La consigliera regionale della Giustizia, Gabriela Bravo, ha dichiarato lunedì che Orihuela e Torrevieja avranno un ufficio per l'assistenza alle vittime di reati, in seguito all'approvazione regionale di una rete di 21 uffici di questo tipo in tutta la regione, approvati dalla Generalitat Valenciana.

L'organismo sarà gestito direttamente dal Ministero della Giustizia, della Pubblica Amministrazione, delle Riforme Democratiche e delle Libertà Civili e fornirà ai cittadini un'assistenza completa, tra cui assistenza legale, psicologica e sociale, qualora siano stati vittime o testimoni di un reato.

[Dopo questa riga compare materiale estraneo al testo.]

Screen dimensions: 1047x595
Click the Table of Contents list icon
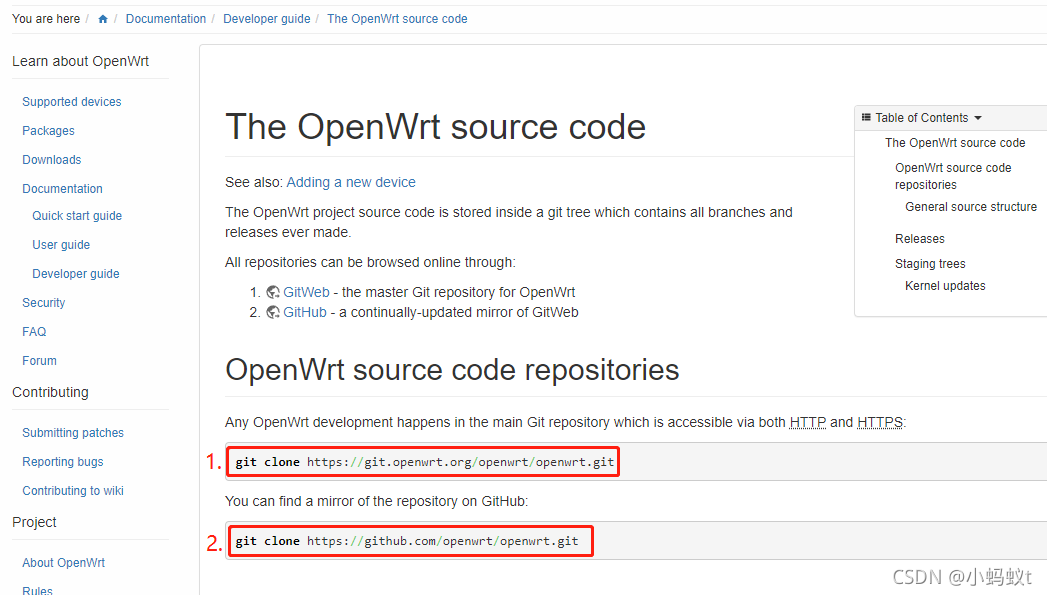point(866,117)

Ha affermato che si tratta di un progetto pionieristico in Spagna, pensato per far sì che le vittime di reati, così spesso dimenticate dal sistema giudiziario, ricevano tutto l'aiuto necessario per orientarle nel processo giudiziario e, soprattutto, per aiutarle a fronteggiare gli effetti psicologici e sociali che può presentare un episodio così traumatico.

A Valencia saranno aperti 21 uffici in totale. Uno in ogni capoluogo di provincia e altri 18 ad Alzira, Sueca, Gandia, Xàtiva, Paterna, Requena, Sagunto, Torrent, Catarroja, Alcoi, Benidorm, Denia, Elche, Elda, Orihuela, Torrevieja, Vila-Real e Vinaròs. Le sedi di Castellón, Valencia, Alicante ed Elche ospiteranno anche un team multidisciplinare di avvocati, psicologi, assistenti sociali e criminologi che supporterà anche gli uffici regionali.

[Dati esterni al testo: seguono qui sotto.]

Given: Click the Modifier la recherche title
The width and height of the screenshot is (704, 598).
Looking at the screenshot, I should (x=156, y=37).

Nel 2017 la rete avrà un budget iniziale di 1,1 milioni di euro, anche se questo importo è soggetto a possibili modifiche di bilancio, se necessario.

Oltre ai protocolli specifici seguiti dagli uffici, si risponderà anche alle esigenze dei gruppi ritenuti più vulnerabili, oltre alle vittime di violenza di genere, ai minori, ai disabili fisici e mentali, alle persone in situazioni di esclusione sociale, alle vittime della tratta di esseri umani, delle aggressioni sessuali, dei crimini d'odio e a coloro che sono ancora colpiti dagli eventi della guerra civile spagnola e della dittatura franchista.

Il Dipartimento di Giustizia gestirà gli uffici in coordinamento con il Vicepresidente e il Ministero per l'Uguaglianza e le Politiche Inclusive, una rete che già presta particolare attenzione alle vittime di violenza di genere; pertanto, i loro uffici potranno anche essere utilizzati come centri di coordinamento per l'applicazione di ordini restrittivi nei casi di violenza domestica.